The daughter of a maths Ph.D., she sees the patterns and movement in chess immediately, can visualize effortlessly – being able to memorize moves and play without a board is the sign of chess mastery – and sees whole games on the ceiling of her orphanage dormitory. She is a prodigy, just like world champion Bobby Fischer, on whom Walter Tevis based the novel from which the TV series is drawn. We are mere mortals. So how do we get good?
- First, by loving chess. “You can only get good at chess if you love the game,” Fischer said. You need to be endlessly fascinated by it and see its infinite potential. Be willing to embrace the complexity; enjoy the adventure. Every game should be an education and teach us something. Losing doesn’t matter.

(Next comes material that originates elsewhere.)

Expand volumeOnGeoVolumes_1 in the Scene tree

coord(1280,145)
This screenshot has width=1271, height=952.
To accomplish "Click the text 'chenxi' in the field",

Garry Kasparov, another former world champion, likes to say you learn far more from your defeats than your victories. Eventually, you will start winning, but there will be a lot of losses on the way. Play people who are better than you, and be prepared to lose. Then you will learn.
- If you are a beginner, don’t feel the need to set out all the pieces at once. Start with the pawns, and then add the pieces. Understand the potential of each piece – the way a pair of bishops can dominate the board, how the rooks can sweep up pawns in an endgame, why the queen and a knight can work together so harmoniously. Find a good teacher – your own Mr. Shaibel, but without the communication issues.